Looking to get your legs ready for beach season? Add these exercises to your gym routine for a slimmed and toned look.
#1 Barbell Squats
This exercise targets all of the muscle groups in the leg, as well as your hip and core muscles. Use a squat rack or spotter for safety.
With a barbell of a weight appropriate for your strength and skill level held on your shoulders just below the base of your neck, engage the core and bend at the knees, ensuring that your toes are pointing straight ahead and are shoulder width apart. Return to a standing position, keeping the knees over the toes.
#2 Barbell Romanian (Straight-Legged) Deadlift
In addition to engaging your hamstrings, the barbell Romanian deadlift also targets the lower back.
Step up to a barbell and get a firm, overhand grip with your hands just slightly wider than hip-width.
Pushing through your heels, lift the barbell with your legs and hips, keeping your chest out and pulling your shoulder blades together. Make sure to lock your core and keep a slight bend in your knees.
#3 Dumbbell Lunge
Dumbbell lunges are great for strengthening the quads and glutes.
Standing with a dumbbell in each hand, take a large step forward with a 90-degree bend in your knee (make sure that the knee stays even with the toes). Your back leg should bend as well, with your knee almost touching the floor. Push through the front leg to return to standing.

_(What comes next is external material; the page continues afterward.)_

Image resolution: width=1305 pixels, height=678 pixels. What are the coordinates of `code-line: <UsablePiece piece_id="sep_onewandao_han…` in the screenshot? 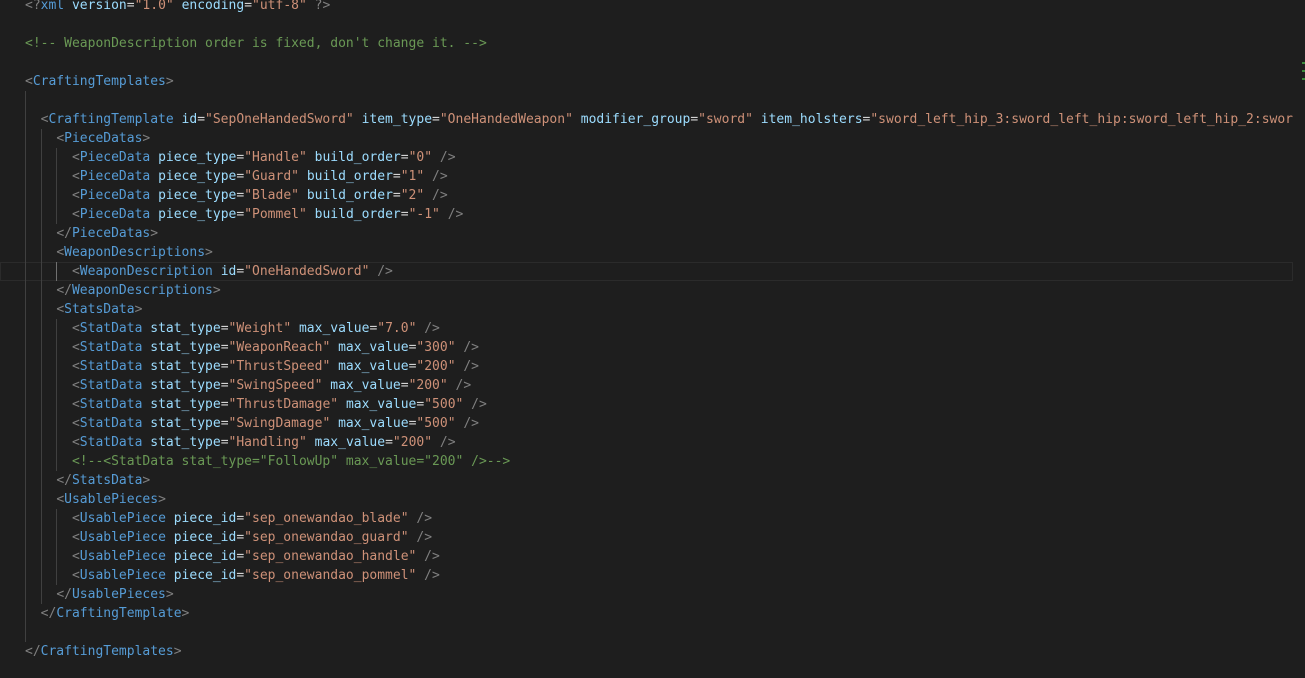 It's located at (659, 556).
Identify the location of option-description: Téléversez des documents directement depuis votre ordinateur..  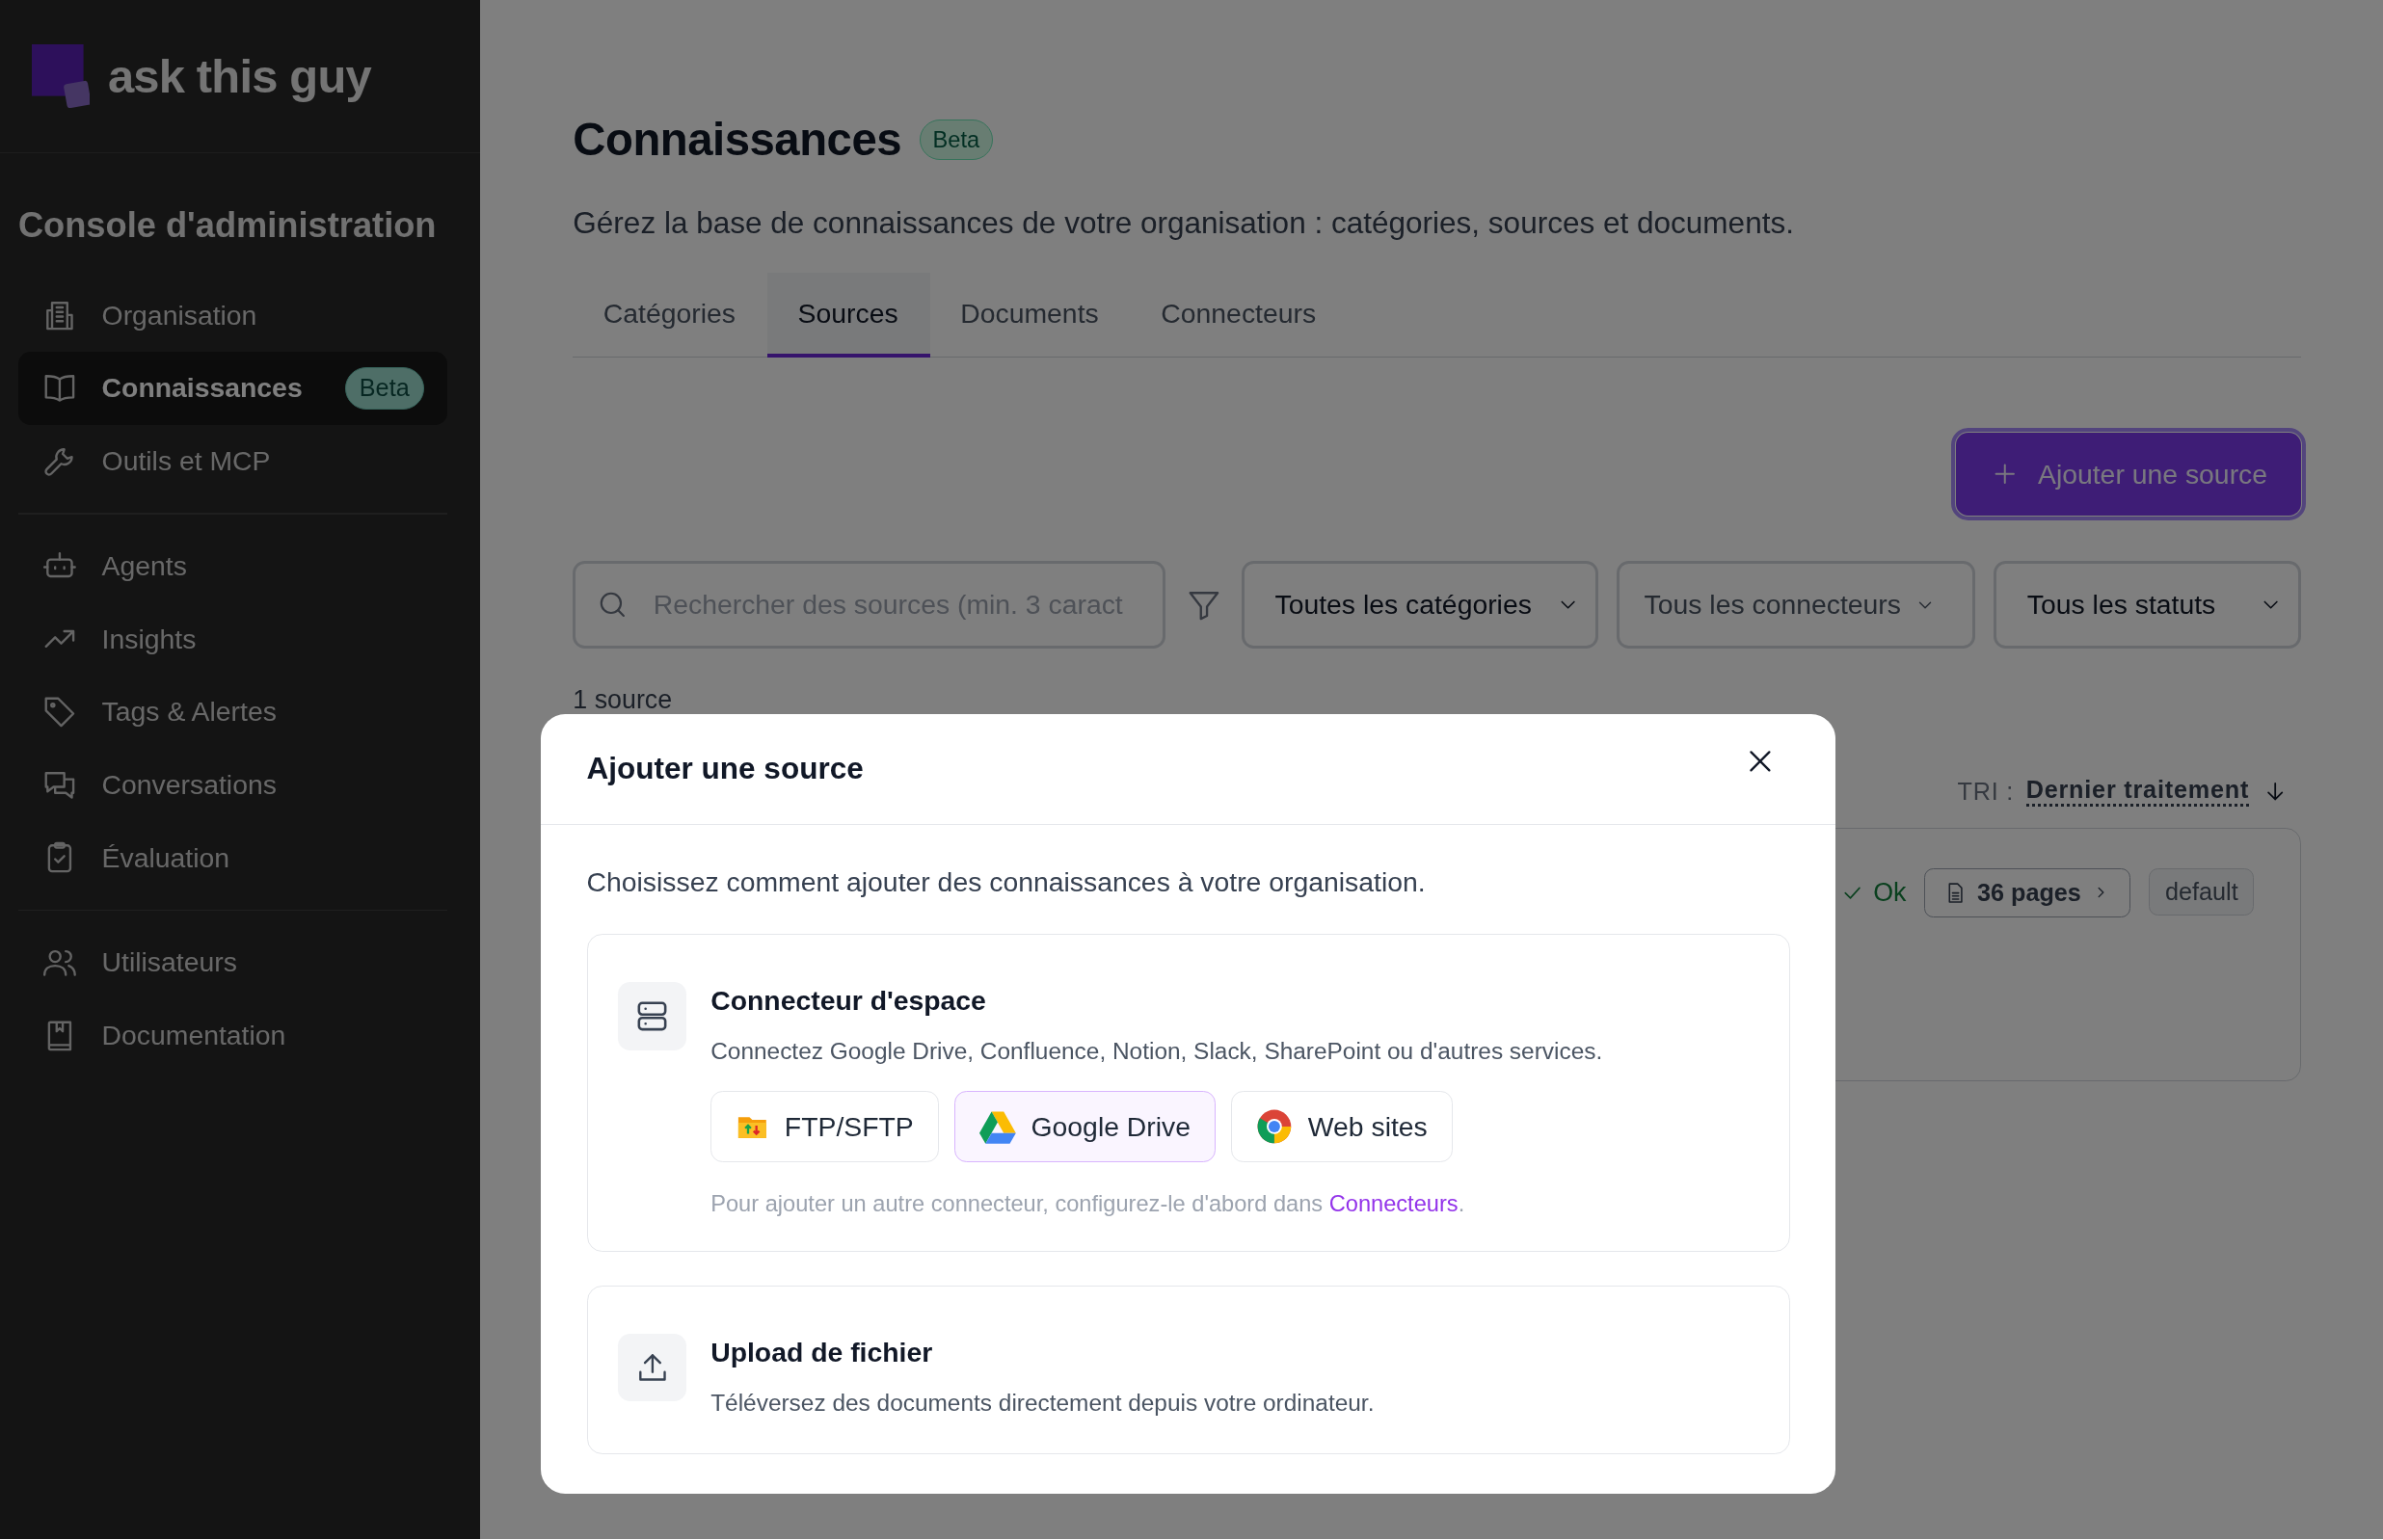
(1042, 1403).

#4 One-Legged Dumbbell Calf Raises
This exercise targets the muscles in your calf, specifically.
Hold a dumbbell in the hand opposite the leg you wish to work. Stand at the edge of a low step, bench, or block, balanced on the ball of one foot (if this is too hard, feel free to balance your non-weighted hand on a wall or other stable object).
Lower your heel as far as you can, hold for a moment, and then lift up onto your toes. Repeat and switch legs.
#5 Walking Lunges
Similar to the barbell lunge, this exercise targets the glutes and quads.
The general form is the same as the barbell lunge. However, on the way up, instead of returning to your original standing position, you will instead push through the heels, bringing the rear leg even with the front leg. Then, the rear leg will become the front leg for your next lunge forward.
#6 Step Ups
This is a fantastic exercise for toning the quads, hamstrings, and glutes.
Choose a step, bench, or box with a height appropriate to your strength and skill level. Place one foot on the edge of the step, ensuring that you will be able to balance on the ball of your foot.
Pushing through your lead quad and foot, raise yourself up onto the step, hold for a moment, and lower yourself back down. Keep your core locked and your back straight. Complete however many reps you desire, and then switch feet.
What exercises do you use to tone and sculpt your legs?